The difficulty of agreeing on the values of smaller items in a divorce can present a barrier to settlement. However, we have been reminded recently that proportionality is the “name of the game”*.  To resolve a financial dispute there needs to be an agreement between the parties as to the values of the assets and the liabilities in the case.  In reality it is not possible to agree exactly on all the figures, as they are a moving target: if solicitors prepare assets schedules on different days, for example, the stock market will have fluctuated, and the numbers will not be the same.  With the large assets, the parties will carry out joint valuations if the values cannot be agreed.  If the parties do not agree on the values of smaller items such as contents of their home, cars, or jewellery in Forms E, it may be that there can be mutual concessions, to work towards agreed figures, but what steps will the court take if agreement cannot be reached?

The recent case of B v B* which inspired this posting, found itself before the High Court, to decide whether Mr or Mrs B should retain their  castle in Scotland, and how some private equity funds should be divided.  These issues represented only a portion of the £40 million of assets in the case, as the couple had been able to resolve all other points, save for determining the exact lump sum which should be paid to the wife, as they could not agree how much her balancing lump sum should be until the judge had ruled on the value of a yacht, and how the cars and credit cards should be dealt with.

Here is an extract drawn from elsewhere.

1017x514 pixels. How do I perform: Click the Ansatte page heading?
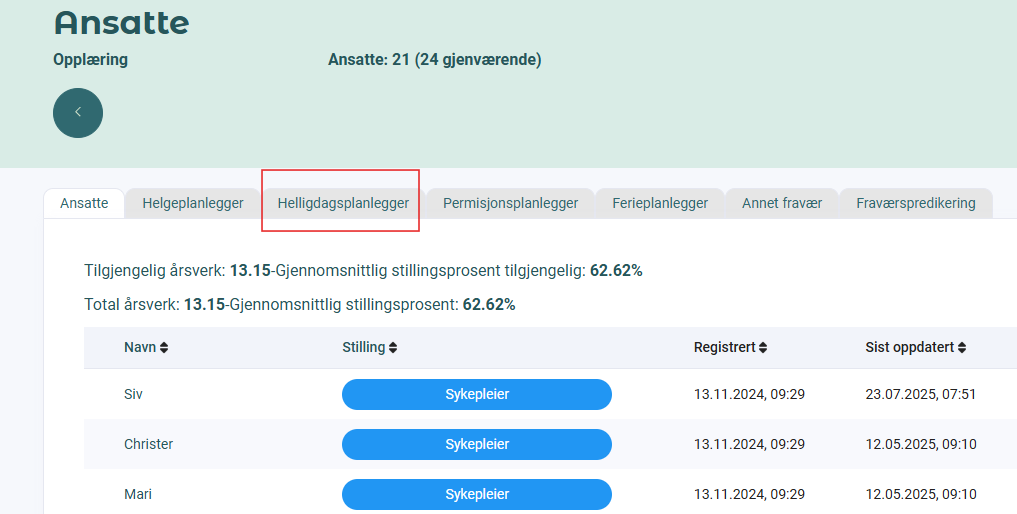(x=121, y=22)
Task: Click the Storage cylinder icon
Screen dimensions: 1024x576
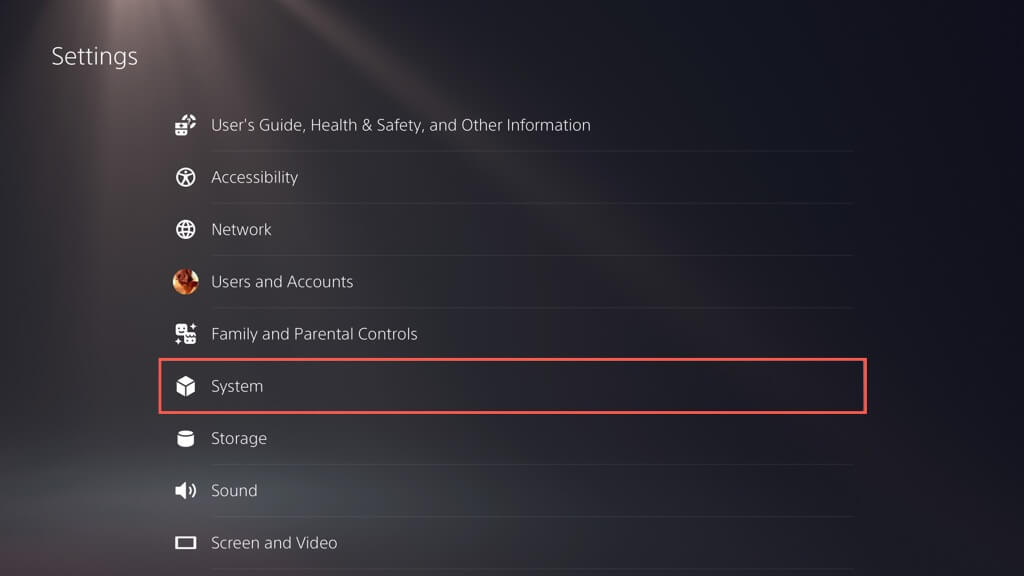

In a case such as this where the parties need to agree on values for all assets, as they want to pay one party a balancing payment to achieve equality, the valuation of smaller assets can be of crippling importance to resolution, because without resolving these small issues, the bigger question of the appropriate lump sum cannot be agreed upon.

The judge in B v B issued a “mild rebuke” that these smaller issues had been brought to court.  He considered that parties to “can expect to be confronted more and more by a refusal by the court to participate in these disputes over the lesser assets and where in each case the difference is around 1% of the net value of the pot or less.  Assets falling in this category should be bundled up together and an overall value for them all agreed. If not the court is itself likely to apply that system in a broad, even rough and ready, way.”

If we work through an example, lets say that the husband believes that the wife has jewellery worth £30,000.  He has a Lotus worth £20,000.  The wife says that she lost some of the jewellery and the balance is worth £10,000.  She says she saw the Lotus on Top Gear and it is worth £50,000. There is a difference of £20,000 in the jewellery valuations and £30,000 in the car valuations. If the net pot is worth £3 million (1% of this figure is £30,000) the court will not entertain submissions regarding whether the husband or the wife’s view is the right one.  The court will expect the couple to resolve this themselves, or the court will bundle the disputed items together and place a value on them.

It is likely to be that in that situation, what you lose on the swings, you will gain on the roundabouts**: the court will deal with disputes of this nature in an extremely robust fashion, and may even “split the difference”.  In my opinion, this judgement may support earlier settlement, as couples will be aware that the courts will defend proportionality’s sovereignty, and not hear disputes involving smaller assets.